[TASK INPUT]

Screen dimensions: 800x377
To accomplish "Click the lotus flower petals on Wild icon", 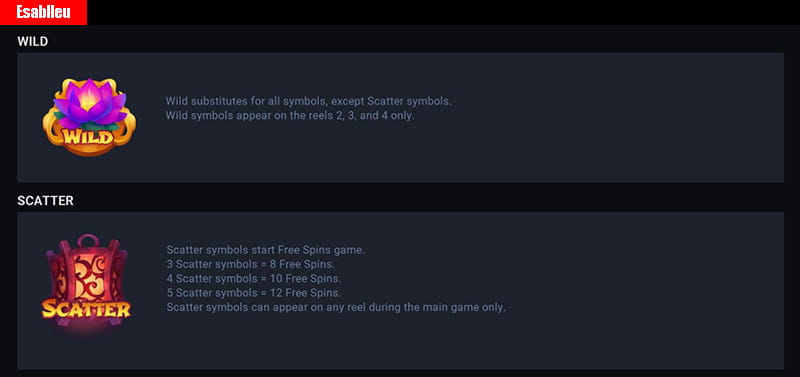I will (89, 102).
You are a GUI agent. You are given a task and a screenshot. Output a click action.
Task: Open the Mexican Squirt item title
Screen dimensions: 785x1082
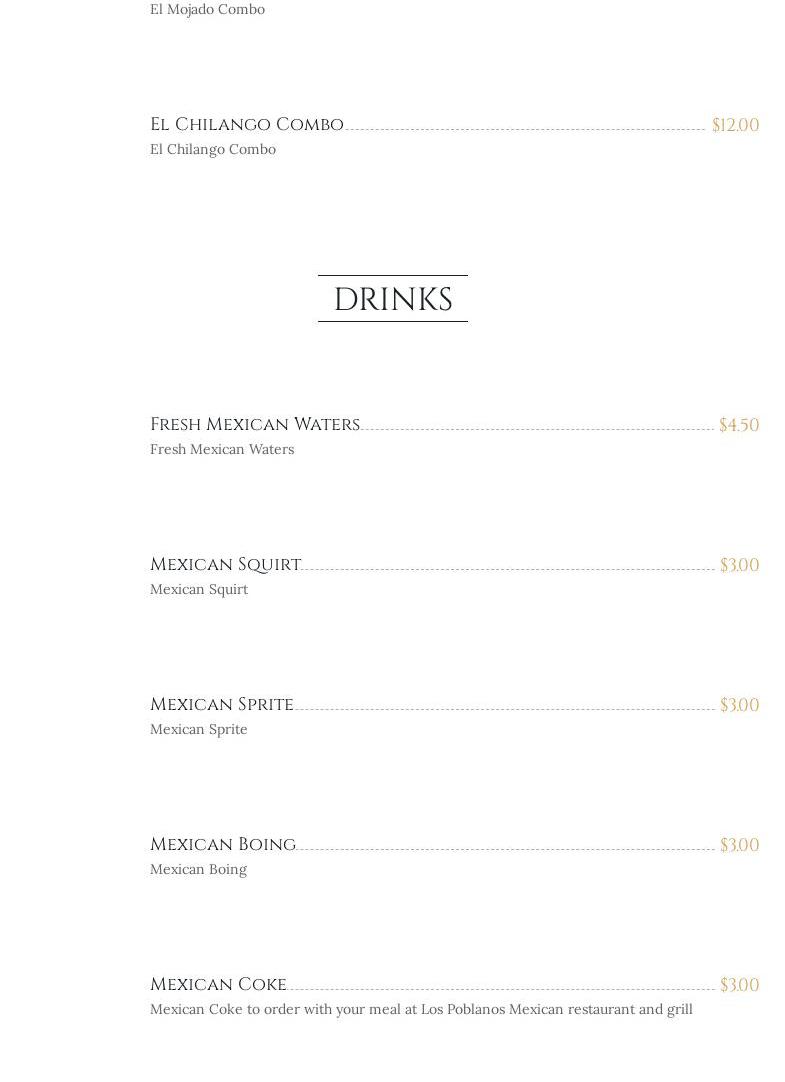pos(225,564)
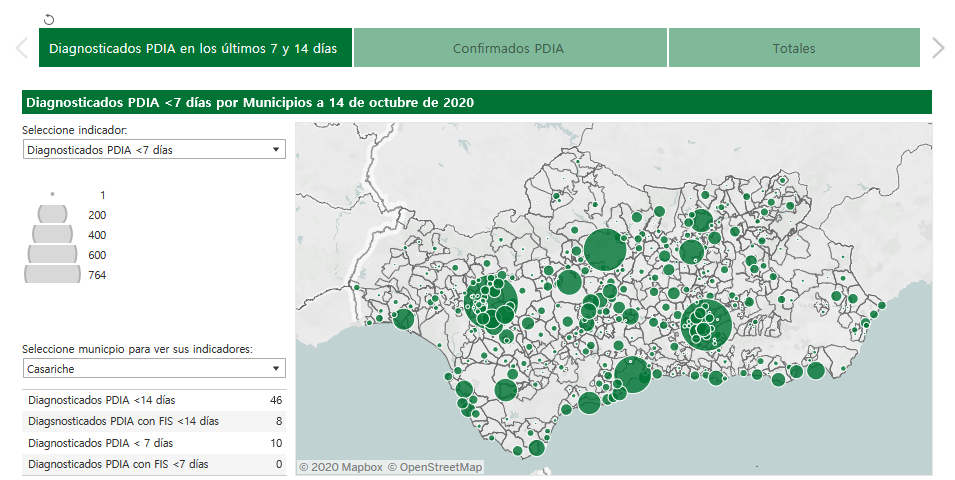
Task: Switch to the Totales tab
Action: click(793, 48)
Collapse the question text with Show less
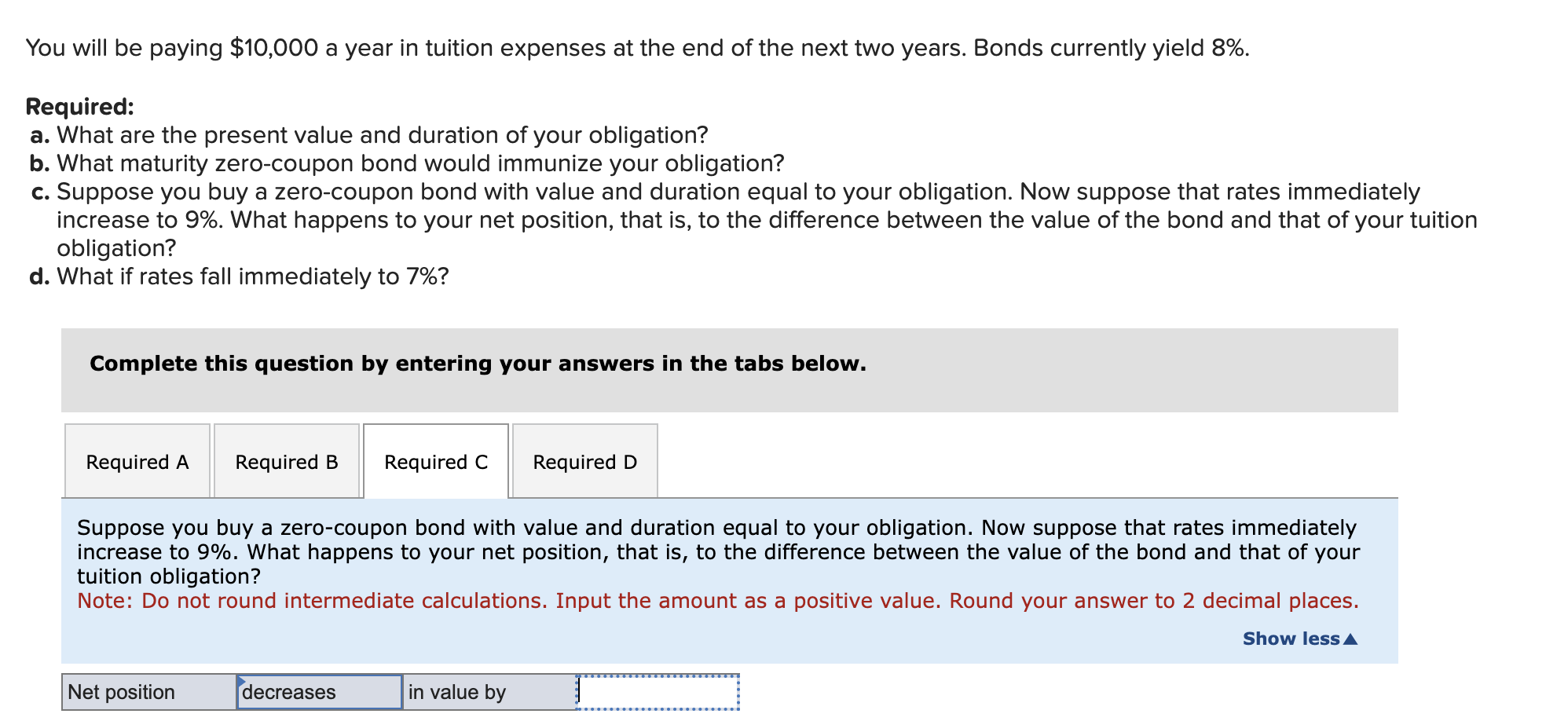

[/TASK INPUT]

Everything from the line that contains "Task: Open the Mexican Squirt item title" to the final line of the data is to be duplicated exactly, both ends included, except the pictures.

▶ _REPLY_:
Task: Open the Mexican Squirt item title
Screen dimensions: 785x1082
pos(225,564)
Task: Switch to the Totales tab
Action: click(793, 48)
Collapse the question text with Show less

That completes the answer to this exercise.